Ventricular repolarisation produces the T wave.

The normal T wave is asymmetrical, the first half having a more gradual slope than the second half. This is well shown below with an up-slope of a duration of nearly 3 squares and a down-slope in only around 1 and  1/2 squares. 

T wave orientation usually corresponds with that of the QRS complex, and thus is inverted in lead aVR, and may be inverted in lead III. 

But the T waves are discordant with the QRS complexes in Left Bundle Branch Block (LBBB) i.e. T is inverted while the QRS complex is positive or vice-versa.
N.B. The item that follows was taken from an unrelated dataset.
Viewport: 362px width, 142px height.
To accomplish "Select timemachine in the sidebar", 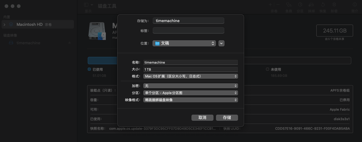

T wave is positive in lead II. Left-sided chest leads such as V4-V6 normally always show a positive T wave. In the

T wave can be inverted in the right precordial leads in normal persons. T waves are commonly inverted in all precordial leads at birth but usually become upright as time passes. A persistent juvenile pattern with inverted T waves in the leads to the left of V1 occurs in 1-3% of adults and is more common in women than in men and more common in black people. Below is an ECG of persistent juvenile pattern with T inversion from V1 to V3.

The presence of symmetrical, inverted T waves is highly suggestive of myocardial ischaemia, though asymmetrical inverted T waves are frequently a non-specific finding. T wave inversion associated with QT prolongation can sometimes be seen in cases of CVA particularly in subarachnoid hemorrhage.  Particularly prominent inverted T waves, the so-called giant negative T waves, are characteristic of hypertrophic cardiomyopathy with prominent apical thickening. The 3 conditions are shown below. 

No widely accepted criteria exist regarding T wave amplitude. As a general rule, T wave amplitude corresponds with the amplitude of the preceding R wave, though the tallest T waves are seen in leads V3 and V4. Tall T waves may be seen in acute myocardial ischaemia and are a feature of hyperkalaemia.

The T wave should generally be at least 1/8 but less than 2/3 of the amplitude of the corresponding R wave; T wave amplitude rarely exceeds 10 mm.